- _Task_
Write out all the data verbatim. Skip images.

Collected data
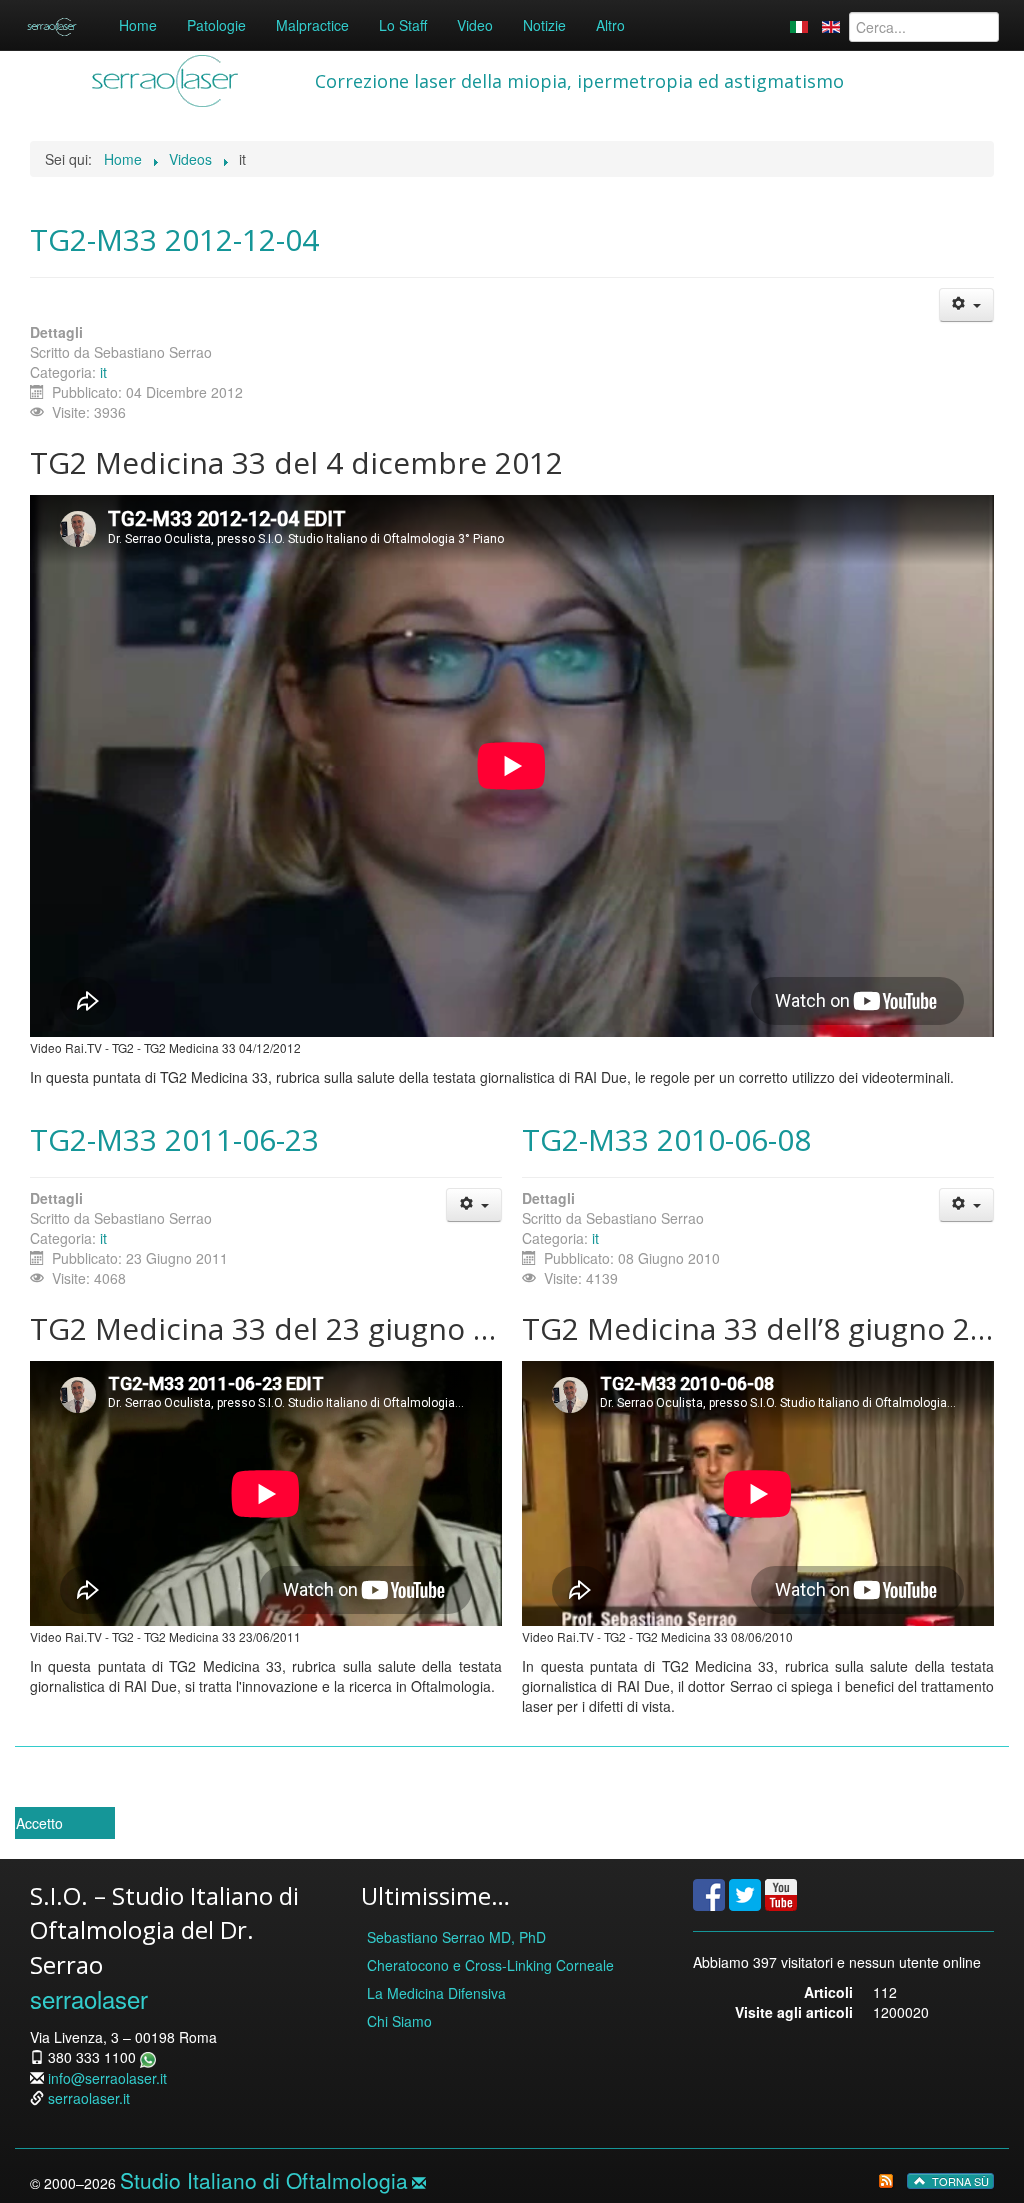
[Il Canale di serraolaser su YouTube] (781, 1893)
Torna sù (959, 2181)
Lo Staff (403, 25)
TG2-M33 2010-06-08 (666, 1139)
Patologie (216, 25)
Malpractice (312, 25)
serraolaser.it (89, 2098)
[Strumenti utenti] (966, 305)
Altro (610, 25)
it (103, 372)
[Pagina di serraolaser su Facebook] (709, 1893)
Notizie (544, 25)
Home (138, 25)
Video (475, 25)
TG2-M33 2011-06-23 (174, 1139)
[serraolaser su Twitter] (745, 1893)
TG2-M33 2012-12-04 (174, 239)
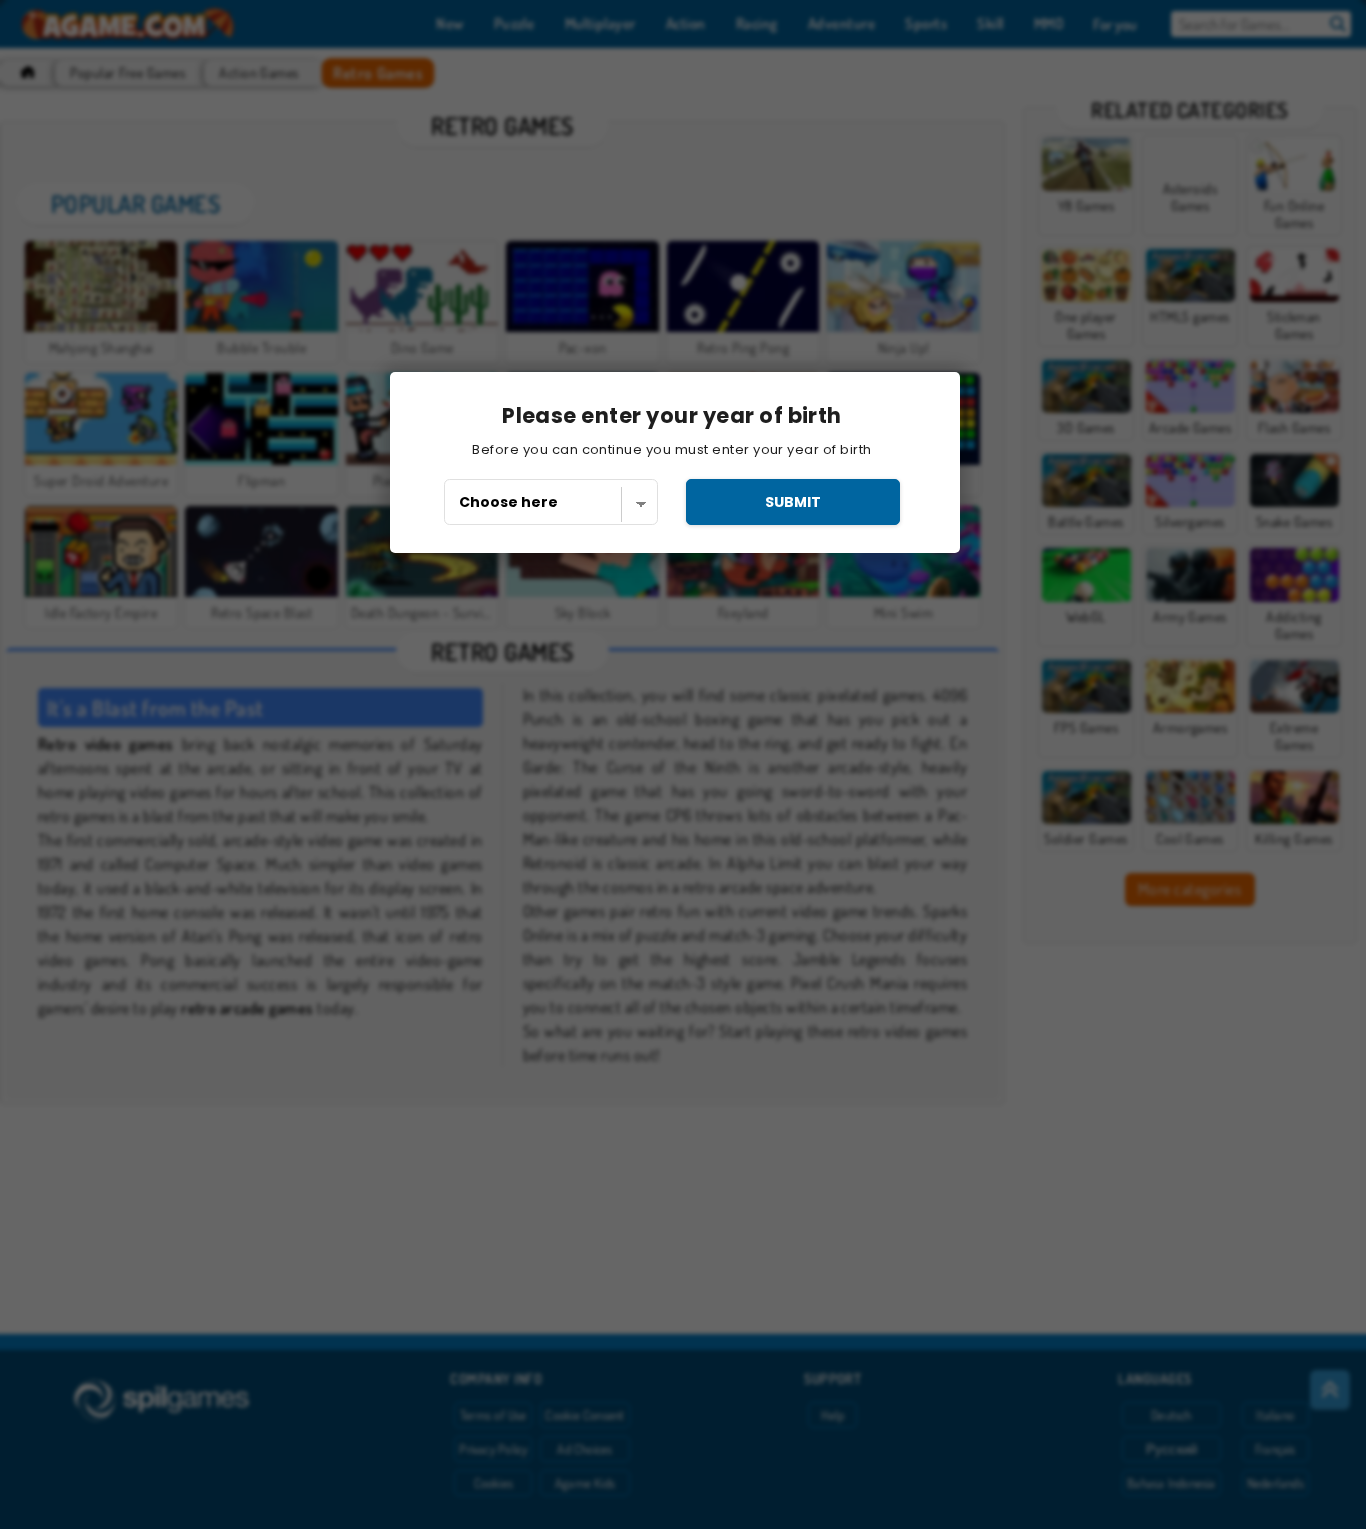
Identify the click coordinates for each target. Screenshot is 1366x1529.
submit (793, 502)
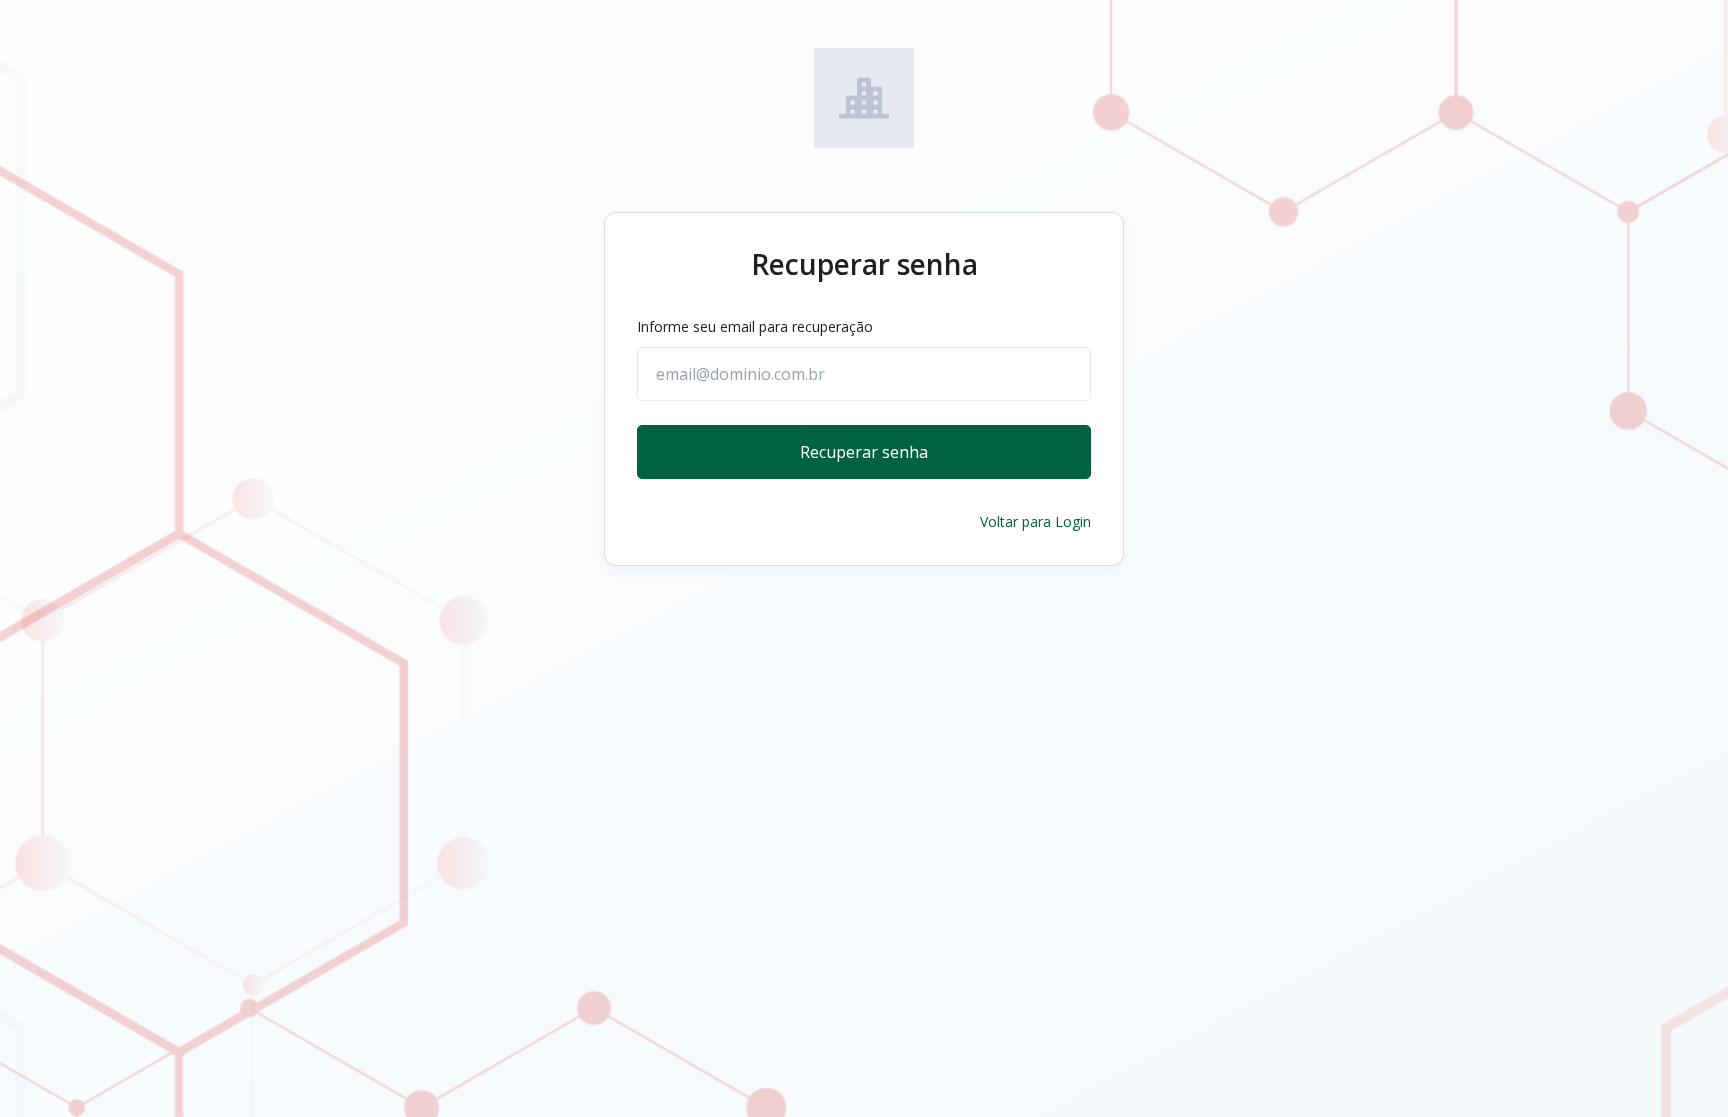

- _Written response_
[Il Canale di serraolaser su YouTube] (781, 1893)
Torna sù (959, 2181)
Lo Staff (403, 25)
TG2-M33 2010-06-08 (666, 1139)
Patologie (216, 25)
Malpractice (312, 25)
serraolaser.it (89, 2098)
[Strumenti utenti] (966, 305)
Altro (610, 25)
it (103, 372)
[Pagina di serraolaser su Facebook] (709, 1893)
Notizie (544, 25)
Home (138, 25)
Video (475, 25)
TG2-M33 2011-06-23 (174, 1139)
[serraolaser su Twitter] (745, 1893)
TG2-M33 2012-12-04 (174, 239)
Identify the click coordinates for each target. Screenshot is 1366x1529.
submit (793, 502)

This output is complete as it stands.